Small-energy series for one-dimensional quantum-mechanical models with non-symmetric potentials

TL;DR

This paper extends a small-energy expansion method for one-dimensional quantum models from symmetric to non-symmetric potentials, enabling accurate ground-state energy calculations through perturbation series convergence.

Contribution

It introduces a generalized approach for non-symmetric potentials by matching logarithmic derivatives, expanding the applicability of the small-energy series method.

Findings

Method converges in all tested models

Accurate ground-state energies obtained

Applicable to non-symmetric potentials

Abstract

We generalize a recently proposed small-energy expansion for one-dimensional quantum-mechanical models. The original approach was devised to treat symmetric potentials and here we show how to extend it to non-symmetric ones.

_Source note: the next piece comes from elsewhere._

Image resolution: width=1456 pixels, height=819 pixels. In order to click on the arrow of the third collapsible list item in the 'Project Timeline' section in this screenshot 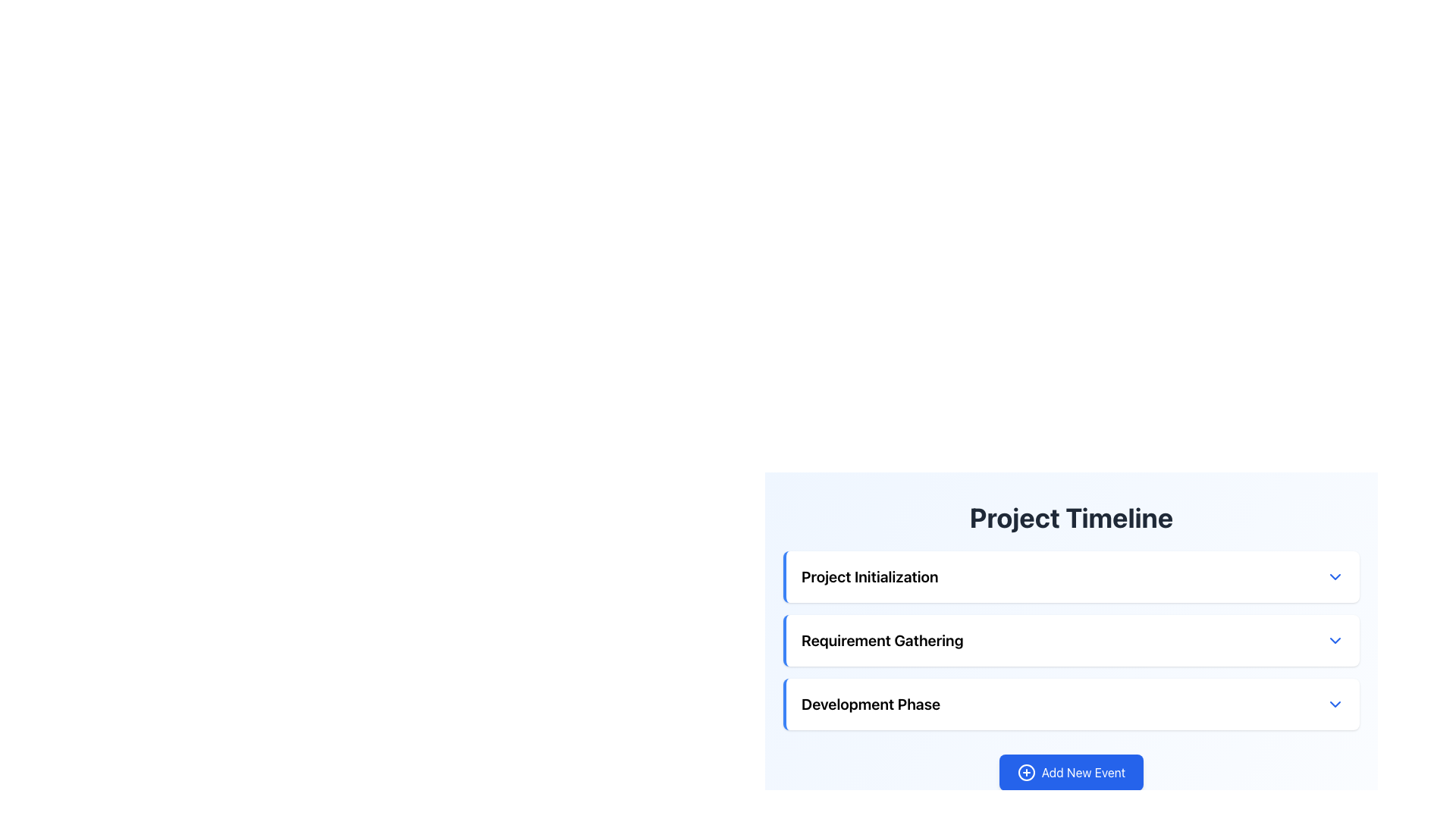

Present approach is based on matching the logarithmic derivatives for the left and right solutions to the Schr\"odinger equation at the origin (or any other point chosen conveniently) . As in the original method, each logarithmic derivative can be expanded in a small-energy series by straightforward perturbation theory. We test the new approach on four simple models, one of which is not exactly solvable. The perturbation expansion converges in all the illustrative examples so that one obtains the ground-state energy with an accuracy determined by the number of available perturbation corrections.